【1分でわかる】ファクトチェックの役割とは? 海外報道機関の担当者が語る苦労と工夫
この記事は、朝日新聞GLOBEの特集「SNSと分断 橋を架けるために」の記事として、2025年7月14日に配信されたものを再構成してお届けします。本編はこちらから
1. SNSで個人が自由に情報発信できるようになった半面、偽情報が急速に拡散
2. 英国の公共放送BBCやフランスの通信社AFPは専門チームを設けてファクトチェックを強化
3. AIによって生成された画像や動画への対応が重要になっている
4. 信頼確保と持続可能性が大きな課題となっている
1, なぜ今、ファクトチェックが必要なのか
多くの人がSNSからニュースを得るようになり、噂やデマが広がりやすくなりました。メディアとしては発信情報についての事実確認の重要性が改めて問われます。AFPは2016年の米大統領選で偽情報が大きな問題となったことをきっかけに、17年に予定されていた仏大統領選前に専門部署をつくったそうです。
2, BBCの専門チーム Verifyの体制
BBCの専門チームでは、約60人のジャーナリストが働いています。

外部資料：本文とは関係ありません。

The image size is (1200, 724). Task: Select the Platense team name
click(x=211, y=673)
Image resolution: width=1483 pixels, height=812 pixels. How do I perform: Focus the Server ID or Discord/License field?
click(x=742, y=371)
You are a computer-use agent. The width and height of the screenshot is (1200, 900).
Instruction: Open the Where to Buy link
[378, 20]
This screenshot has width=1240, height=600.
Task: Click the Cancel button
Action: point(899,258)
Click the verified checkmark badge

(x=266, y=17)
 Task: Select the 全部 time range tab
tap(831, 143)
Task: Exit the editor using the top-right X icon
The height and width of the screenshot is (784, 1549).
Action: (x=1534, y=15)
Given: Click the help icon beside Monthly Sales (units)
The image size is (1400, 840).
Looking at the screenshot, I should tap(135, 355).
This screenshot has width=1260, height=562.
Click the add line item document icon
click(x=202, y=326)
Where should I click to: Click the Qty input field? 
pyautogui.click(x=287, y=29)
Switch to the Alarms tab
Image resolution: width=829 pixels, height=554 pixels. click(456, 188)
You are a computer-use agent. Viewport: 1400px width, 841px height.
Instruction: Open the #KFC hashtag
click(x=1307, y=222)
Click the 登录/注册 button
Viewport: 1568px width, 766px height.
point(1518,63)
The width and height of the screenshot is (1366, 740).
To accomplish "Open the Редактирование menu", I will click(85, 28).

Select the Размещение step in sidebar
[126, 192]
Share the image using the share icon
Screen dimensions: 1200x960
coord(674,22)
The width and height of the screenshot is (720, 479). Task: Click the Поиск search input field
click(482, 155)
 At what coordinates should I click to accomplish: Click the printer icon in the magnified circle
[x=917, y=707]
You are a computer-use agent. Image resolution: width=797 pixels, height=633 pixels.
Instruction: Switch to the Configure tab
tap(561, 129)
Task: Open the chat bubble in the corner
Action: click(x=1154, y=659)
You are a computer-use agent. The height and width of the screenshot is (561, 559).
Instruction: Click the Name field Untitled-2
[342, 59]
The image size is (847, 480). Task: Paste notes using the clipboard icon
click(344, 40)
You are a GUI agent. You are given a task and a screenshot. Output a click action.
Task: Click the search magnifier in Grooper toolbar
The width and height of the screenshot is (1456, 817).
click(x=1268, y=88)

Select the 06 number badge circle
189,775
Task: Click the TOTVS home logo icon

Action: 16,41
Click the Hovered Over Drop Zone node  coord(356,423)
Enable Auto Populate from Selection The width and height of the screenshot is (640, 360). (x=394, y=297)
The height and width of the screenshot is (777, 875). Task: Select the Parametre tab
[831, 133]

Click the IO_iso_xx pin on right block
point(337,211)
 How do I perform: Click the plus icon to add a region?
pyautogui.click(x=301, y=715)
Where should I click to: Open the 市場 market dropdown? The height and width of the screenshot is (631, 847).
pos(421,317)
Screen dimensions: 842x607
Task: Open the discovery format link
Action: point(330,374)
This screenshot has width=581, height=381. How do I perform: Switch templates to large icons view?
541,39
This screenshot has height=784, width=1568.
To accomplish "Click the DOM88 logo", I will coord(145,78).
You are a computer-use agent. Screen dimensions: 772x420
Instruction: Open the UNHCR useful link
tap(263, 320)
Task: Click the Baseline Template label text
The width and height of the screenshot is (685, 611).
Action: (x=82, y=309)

オンライン調査、ファクトチェック、データジャーナリズムなどの専門スキルを持っているそうです。2024年の米大統領選では、ワシントンDCにもチームを設けました。配信する記事の多くは、42言語に翻訳され、世界中の視聴者に届けています。
3, AFPも「現地語対応」を重視
AFPの担当者は、多くの偽情報が現地語で拡散していることから、各地にいる地元の記者に、一次資料のチェック方法や調査報道技術を学んでもらうようにしていると説明します。月に600~700本のファクトチェックの記事を出していて、特に選挙や大ニュースのタイミングで多く発信しています。
4, 読まれにくいという課題。それでも
ファクトチェックは、非常に手間のかかる作業です。AFPの担当者はさらに、読者の反応は「ほどんどがネガティブなもの」と明かします。ただ、ファクトチェックをする立場として、「人が何かを決めるときに事実に基づいて判断できる状態をつくりたい」という思いで偽情報に向き合っていると言います。
ファクトチェックは万能ではありませんが、情報の透明性を高め、報道機関にとって視聴者や読者との信頼関係を築く重要な取り組みです。社会にある分断を埋める役割も担っていると言えるのではないでしょうか。